Mitsubishi L200 vs Nissan Navara
Nissan has tweaked the Navara pick-up to give it better on-road manners and a more refined interior. How does it fare against its Mitsubishi L200 rival?...
Nissan Navara NP300 190 Acenta+
List price £26,450
Target Price £24,261
Has Nissan's quest to make its latest Navara more car-like to drive been successful?
Despite their rudimentary construction, pick-ups remain a common sight on our roads. They’re classed as light commercial vehicles (LCVs) for tax purposes, so are a cheaper alternative to a traditional large SUV, especially for business users.
The Mitsubishi L200 has a long history of UK sales success, chosen for its no-nonsense work ethic and proven reliability. It was refreshed late last year, gaining an improved interior, better refinement, and new, cleaner engines.
Nissan's Navara is another popular pick-up, and it’s also been given a recent overhaul, including new rear suspension and a more car-like interior.
So, which is the better pick-up?
What are they like to drive?
Flawed, which is no surprise given the old-school ladder chassis that lie beneath their heavy bodies. That means neither is as good to drive as a large SUV, but each has its own merits viewed next to rival pick-ups.
The Mitsubishi’s larger 2.5-litre diesel engine produces 10bhp less power than the Nissan’s 2.3-litre motor. However, the L200 is 100kg lighter, so it takes less time to sprint from 0-60mph. The Mitsubishi’s engine doesn’t pull as hard at low revs, though, so the Nissan is actually more flexible in most types of driving. Better flexibility counts for more with pick-ups, because they'll often be hauling heavy loads.
Neither vehicle’s notchy manual gearbox is a pleasure to use – and the short gearing of both ensures they’re used often. The Navara and L200’s engines grumble to life and stay vocal when under load and at a steady cruise. Wind noise is also a problem in both cabins at higher speeds. The Navara suffers from less road roar, however, and does a better job of suppressing its engine noise, despite sitting at higher revs in sixth gear at 70mph.
Neither pick-up is exactly fun to drive hard round corners, which is hardly surprising given that both are primarily designed to cope with heavy loads and arduous off-road driving. The L200 makes the best fist of it, remaining flatter than the Nissan through bends, and with more consistently weighted steering. It’s all relative, though, because judged against a more modern SUV the L200 still pitches dramatically under braking and sways about a fair bit. It just does so less than the Navara.
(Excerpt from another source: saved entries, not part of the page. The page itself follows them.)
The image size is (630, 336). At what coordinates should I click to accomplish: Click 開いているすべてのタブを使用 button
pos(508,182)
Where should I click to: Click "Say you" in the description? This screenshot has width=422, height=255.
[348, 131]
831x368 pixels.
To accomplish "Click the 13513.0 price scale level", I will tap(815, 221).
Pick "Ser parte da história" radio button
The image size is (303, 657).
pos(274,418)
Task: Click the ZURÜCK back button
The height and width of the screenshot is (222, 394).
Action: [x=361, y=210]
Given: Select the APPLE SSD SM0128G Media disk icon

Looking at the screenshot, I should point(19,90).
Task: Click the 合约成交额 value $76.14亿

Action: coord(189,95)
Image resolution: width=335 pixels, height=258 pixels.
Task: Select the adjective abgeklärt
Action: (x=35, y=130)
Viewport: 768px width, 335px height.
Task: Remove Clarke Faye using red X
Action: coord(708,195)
At lower speeds, battered town roads are a constant problem for both pick-ups, with most bumps transmitted through the cabin to everyone on board. That said, the Navara’s new, softer, more sophisticated rear suspension means it’s the slightly more comfortable option. On the motorway, the Nissan is the more composed over expansion joints and potholes, too, even if high-speed undulations cause more vertical body bounce than they do in the L200.